A great first step for taking back the steering wheel, whether you’ve dealt with chronic dieting for decades, or you just feel “stuck” in your current habits is the activity below, excerpted from Death of the Diet:


“Divide a piece of paper into five separate columns. At the tops of the columns, write down the last five diets you were on. Then for each diet column, write down the following information:

  1. How long you were on the diet (specific dates work best, in chronological order).

  2. What the diet involved doing/restricting/changing.

  3. The results of the diet.

  4. How you felt during the diet.

  5. What caused the diet to end?

  6. What happened to your weight or physique over the six to twelve months following the end of the diet (assuming you didn’t start a new diet)?

  7. What about the diet worked for you? Think about things you could see yourself doing again…for the long-term.

  8. What did not work for you in the diet, and potentially led to you ending the diet?

If you don’t have a history of chronic dieting but feel stuck in your current habits, despite wanting to make a change, think about and answer the following questions on a piece of paper:

  1. Was there a time when you were happy with your health, fitness or weight? Describe that time, and the habits you had then.

  2. How did you get into your current situation?

  3. What has changed between then and now? How did those changes create your current habits?

  4. Is there anything you used to do that you can start doing again?

  5. If you’ve never been happy with your health, weight or fitness, consider what you think you may need to feel or experience to know that you are breaking out of your current habits and making positive changes.

Using this information, you can likely get a sneak peek into which actions and Easy Eight Habits will be easiest for you to start with. For example, if you know you like fruits and veggies, it might be easier to start adding in food to your diet rather than cutting things out. By adding those fruits and veggies to your meals and snacks, you will likely get fuller faster or be less famished at meals, so you will naturally eat less. And eating less results in fewer calories consumed, which typically means a slimmer waistline!”


If you feel more confident in changing your physical activity habits rather than eating, you may choose to focus on going to the gym or playing a sport a consistent number of days per week (or month), or increasing your daily step count.

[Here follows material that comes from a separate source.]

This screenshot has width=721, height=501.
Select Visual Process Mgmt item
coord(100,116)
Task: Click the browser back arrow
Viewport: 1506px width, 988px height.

Different eating and physical activity approaches work for different people, so learn from your past, consider your present, and confidently, gradually drive your car towards long-term results knowing what works for you.


FEEDBACK: What do you think of the car metaphor?  Can it be made better?  Considering your current road, what is one eating or physical activity habit you would like to improve to start down a fitter, happier route?